Building the case for the use of gut-feelings in cancer referrals: perspectives of patients referred to a non-specific symptoms pathway

Friday, October 15th, 2021

Abstract

Background: Gut-feelings may be useful when dealing with uncertainty that is ubiquitous in primary care. Both patients and GPs experience this uncertainty but patients’ views on gut-feelings in the consultation have not been explored. Aim: To explore patients’ perceptions of gut-feelings in decision-making, and compare these perceptions to those of GPs.

Design and setting: Qualitative interviews with 21 patients in Oxfordshire, UK.

Methods: Patients whose referral to a cancer pathway was based on their GP’s gut-feeling were invited to participate. Semi-structured interviews were conducted November 2019-January 2020 face-to-face or over the telephone. Data were analysed with a thematic analysis and mind mapping approach.

Results: Some patients described experiencing gut-feelings about their own health but often their willingness to share this with their GP was dependent on an established doctor-patient relationship.

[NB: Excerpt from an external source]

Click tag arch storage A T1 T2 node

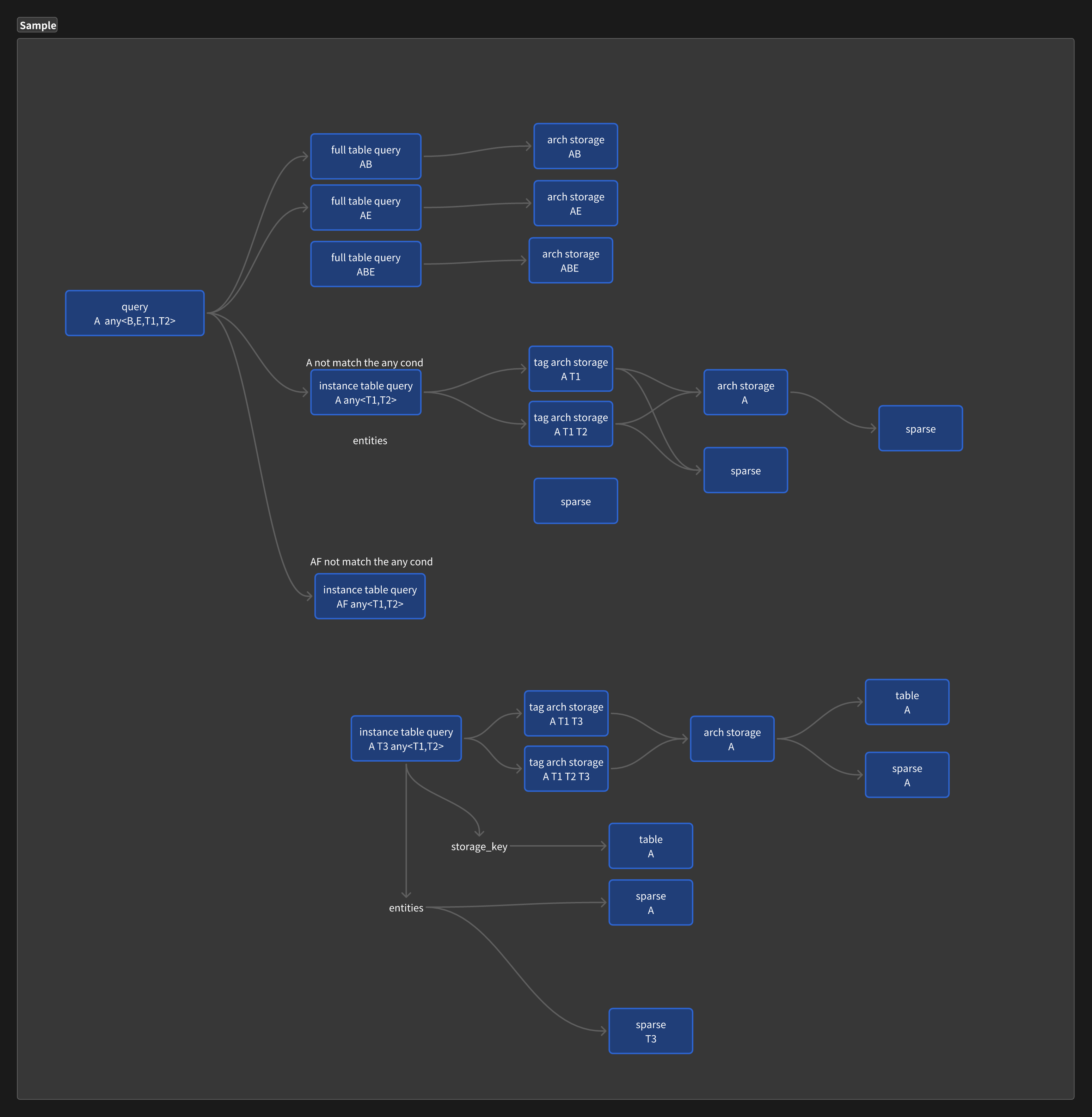[570, 424]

Patients expressed similar perspectives on the use of gut-feelings in consultations to those reported by GPs. Patients saw GPs’ gut-feelings as grounded in their experience and generalist expertise, and part of a process of evidence gathering. Patients suggested that GPs were justified in using gut-feelings because of their role in arranging access to investigations, the difficult ‘grey-area’ of presentations, and the time and resource limited nature of primary care. When GPs communicated that they had a gut-feeling, some saw this as an indication that they were being taken seriously.

Conclusion. Patients accepted that GPs use gut-feelings to guide decision-making. Future research on this topic should include more diverse samples and address the areas of concern shared by patients and GPs.